There are some other important factors closely related to the performance of machine learning models. Firstly, many algorithms are not out-of-the-box and require re-initialization and fine-tuning of parameters, resulting in poor repeatability of results [224]. For example, the starting values like weights and biases in neural networks are usually chosen randomly, which means different initializations can lead to different trained models with varying performance. Additionally, overfitting and underfitting often occur during the training of the model, which significantly impairs predictive accuracy. Finally, training ML/DL models often necessitates extensive storage and computing resources [228]. Large-scale models can’t be trained in a short period of time without a sufficient number of consumer-grade graphical processing units or tensor-processing units.

5.3 Unclear mechanism of anesthesia

Although the notion that general anesthetics act as "drugs without receptors" has been disproved, the precise mechanism of anesthesia remains elusive, making it more challenging to develop novel anesthetic drugs [229, 230].

Recently, there has been growing evidence to suggest that the primary molecular targets for general anesthetics are neurotransmitter- and voltage-gated receptors, such as \(\textrm{GABA}_{\textrm{A}}\) receptors, glycine receptors, nicotinic acetylcholine receptors, and glutamate receptors [231, 232]. However, a drug’s effectiveness is not solely determined by its activity on the intended target, but also by its potential effects on other targets. This is especially relevant in complex therapeutic procedures such as general anesthesia, which often require a combination of drugs to achieve the desired effect on numerous targets [233]. Therefore, the development of novel anesthetics necessitates the consideration of multiple targets, further amplifying the complexity of this task.

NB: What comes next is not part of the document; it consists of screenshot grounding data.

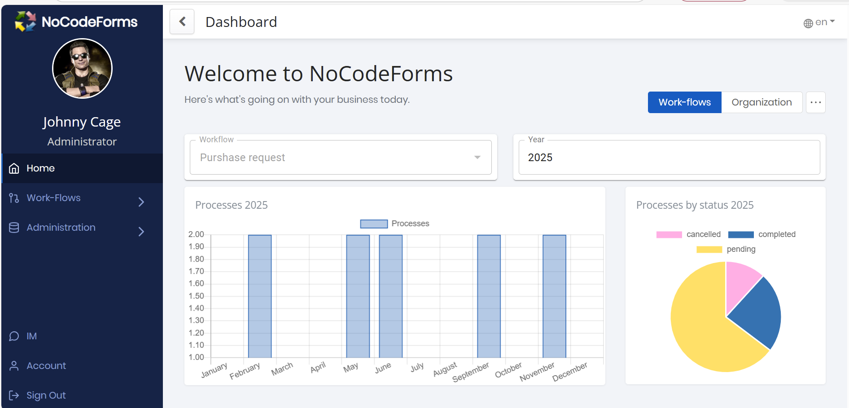Open the en language dropdown
This screenshot has height=408, width=849.
coord(825,22)
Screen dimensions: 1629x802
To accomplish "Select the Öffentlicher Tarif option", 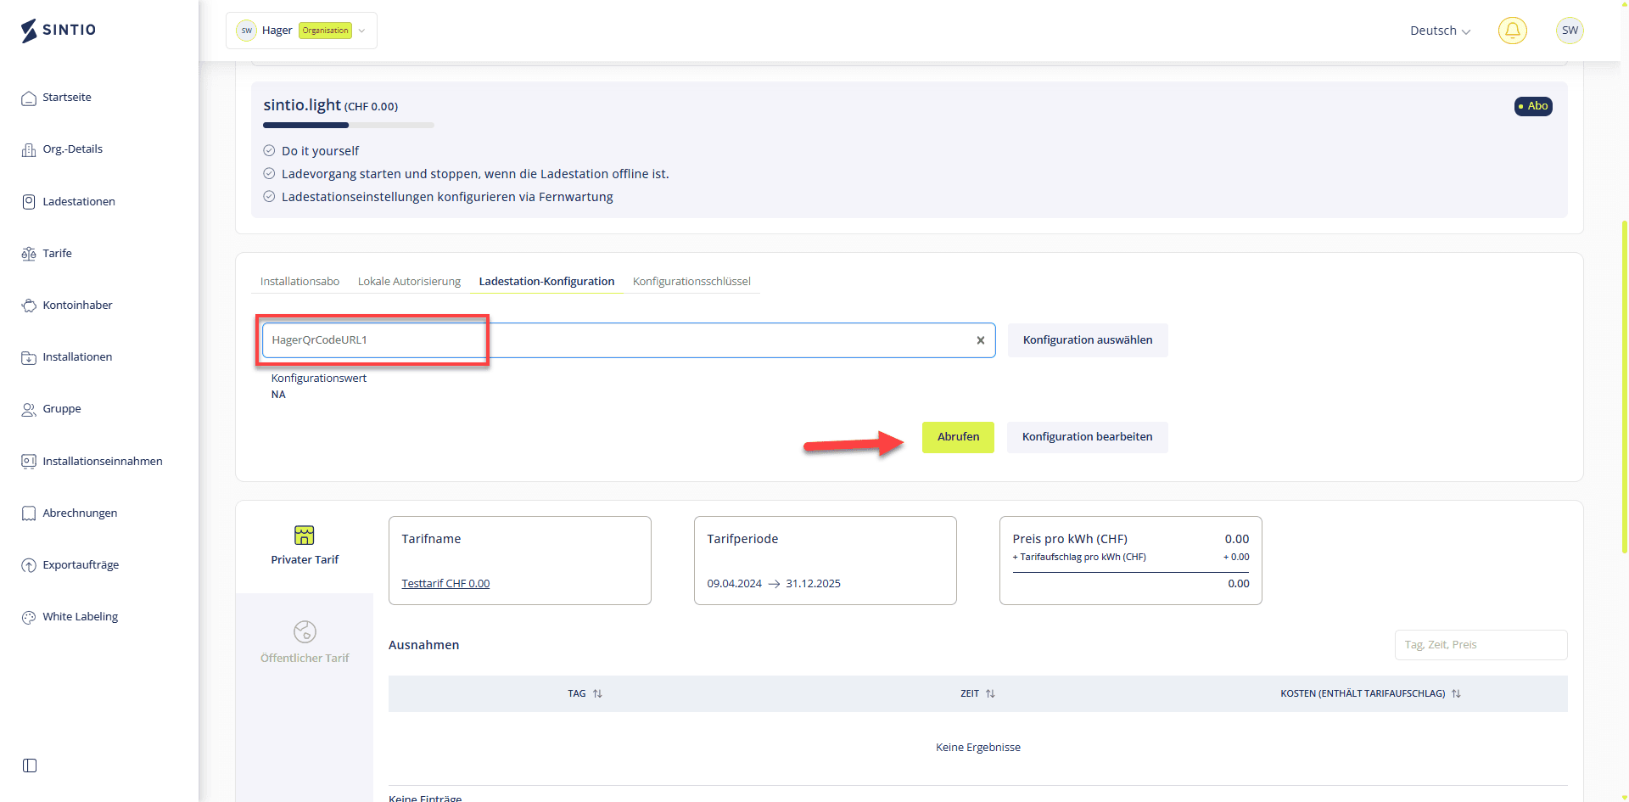I will [x=304, y=642].
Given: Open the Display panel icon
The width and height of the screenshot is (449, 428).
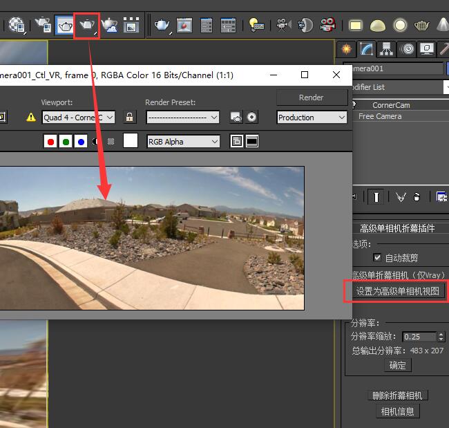Looking at the screenshot, I should (427, 49).
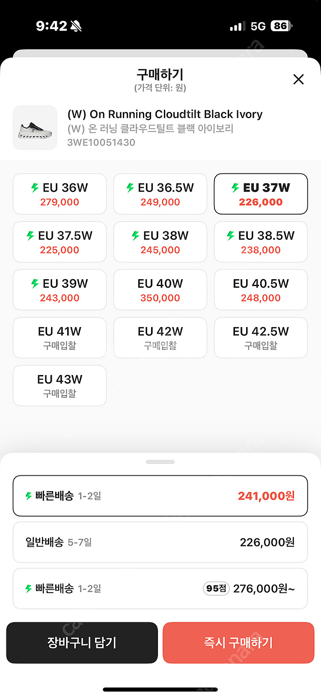
Task: Open purchase bid for EU 41W
Action: click(59, 338)
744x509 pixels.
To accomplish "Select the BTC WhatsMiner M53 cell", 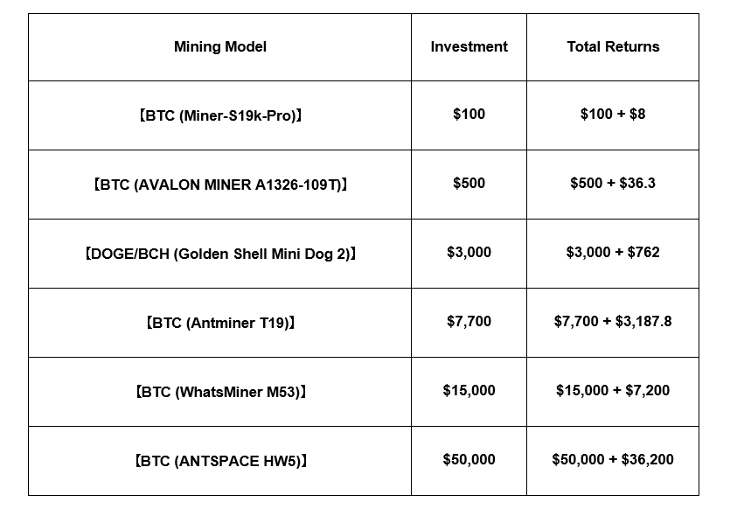I will coord(220,391).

Furthermore, the development of effective and safe drugs requires a meticulous equilibrium between biological activity, appropriate pharmacodynamic/pharmacokinetic parameters, and manageable toxicity. These diverse properties are interrelated yet distinct. To optimize multiple properties without compromising one another, researchers must either construct an ensemble model capable of predicting all intended properties or train multiple individual models to optimize each property sequentially [220, 222].

6 Conclusion

Undoubtedly, CADD and ML methods have been adopted by more and more pharmaceutical companies and research teams for designing novel anesthetic drugs. It is worth noting that Large Language Models (LLMs), such as ChatGPT, have made remarkable strides and garnered unprecedented attention recently. LLMs have also exhibited significant potential in bioinformatic analysis and drug discovery tasks, aiding researchers in generating functional protein sequences, identifying new potential targets, predicting toxic effects of drugs, interpreting drug-drug interactions, and extracting accurate pharmacological data from the scientific literature.

Despite the successful identification of several promising anesthetic compounds through computational methods, the development of new commercially available anesthetics remains a formidable challenge. Multiple obstacles continue to hinder progress, such as the scarcity of high-quality datasets, inherent limitations of computational methods, and the incomplete understanding of the underlying mechanisms of anesthesia. In a nutshell, further explorations of the physiological basis of anesthesia and continuous advancements in computational techniques are imperative. Only through these efforts can researchers develop novel anesthetics with reduced expense and shorter development timelines.